Recurrence of NAFLD and NASH after liver transplantation is not uncommon [5]. Prospective analysis of protocol biopsies reported that 60 % of liver transplants performed for NASH cirrhosis developed steatosis—at least grade 2—at 1-year post-transplant [8]. Additionally, steatohepatitis occurred in over 50 % of patients at 2-year post-transplant. In our experience, 32 % of patients who underwent liver transplantation for NASH-related cirrhosis developed steatosis over a follow-up period of 5.1 (0.69–13.4) months post-liver transplant [9].

Additionally, among liver transplant recipients who underwent liver transplantation for etiologies outside fatty liver disease, ~20 % develop de novo steatosis, and ~10 % de novo steatohepatitis following transplant [10]. This is particularly true in patients with hepatitis C virus infection. Several studies clearly demonstrated a strong relationship between hepatitis C virus infection and the development of insulin resistance and metabolic syndrome [11]. An experimental mouse model transgenic for hepatitis C virus core gene was able to induce insulin resistance and diabetes mellitus [12]. Saab et al. [13] reported that almost 40 % of hepatitis C patients develop new onset diabetes following liver transplantation compared to only 10 % of those transplanted for other indications. A previous publication [14] reported 50 % prevalence of metabolic syndrome in patients with recurrent hepatitis C following liver transplantation. This figure is significantly higher than the prevalence of metabolic syndrome of 22 % in the general US population as reported in the National Health and Nutrition Examination Survey III.
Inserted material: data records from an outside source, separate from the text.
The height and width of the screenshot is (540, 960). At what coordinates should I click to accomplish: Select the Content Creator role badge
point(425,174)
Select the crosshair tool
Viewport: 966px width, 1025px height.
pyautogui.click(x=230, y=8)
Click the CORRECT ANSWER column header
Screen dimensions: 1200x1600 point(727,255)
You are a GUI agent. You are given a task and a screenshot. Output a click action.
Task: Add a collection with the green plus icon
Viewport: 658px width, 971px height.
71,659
Among the many factors that may potentially predispose to the recurrence or de novo development of fatty liver post-transplant [3, 5, 6], metabolic syndrome is of particular interest. Features of metabolic syndrome are very common and almost universal following liver transplant, Table 10.3 [14–16]. The rate of diabetes after transplant is approximately 40–60 % rising from ~15 % prior to transplant [14]. Summarily, around 60 % of transplant patients develop hypertension. Dyslipidemia occurs in approximately 50 % of patients after transplant. On average, half of liver transplant population reach obesity—defined by body mass index ≥30—by 1 year of liver transplant [14]. Reason is poorly understood but it is believed that lifestyle modifications—namely the return to sedentary normal daily life and free food intake which obviously contribute to the development of weight gain and metabolic risk factors following liver transplantation. Consequently, metabolic syndrome is very prevalent in liver transplant patients ranging from 45 to 58 % at just 6–12 month post-liver transplant—leading to the recurrence or de novo development of fatty liver post-transplant. Seo et al. [10] showed that 10 % increase in body mass index is associated with 20-fold increased risk of the development of fatty liver following liver transplantation. Similarly, we observed a significant association between diabetes, hypertension, and metabolic syndrome and the development of fatty liver disease after transplant [9]. These metabolic risk factors carry an increased risk of hepatic fibrosis following liver transplantation.

Immunosuppressive medications used following liver transplantation may play a significant role in the pathogenesis of fatty liver post-transplant. Corticosteroids are traditionally implicated in the development of steatosis and steatohepatitis, and it has been demonstrated that cumulative use of corticosteroids used following liver transplant is associated with recurrence of NASH post-transplant [9]. Additionally, the use of corticosteroids following liver transplantation has been implicated in the development of fibrosis post-transplant ; this has been well documented in a recent study [9]. This study suggested that the use of corticosteroids post-liver transplant in NASH carries a risk of developing hepatic fibrosis that rivals the risk in patients with post-transplant recurrent hepatitis C virus infection. Based on these findings, immunosuppressant protocols following liver transplant for NASH patients should minimize and shorten the use of corticosteroids when possible. Calcineurin inhibitors are associated with the development of hypertension and glucose intolerance [14], whereas mammalian target of rapamycin (mTOR) inhibitors may lead to dyslipidemia [14]—all may contribute to the development of fatty liver following transplantation.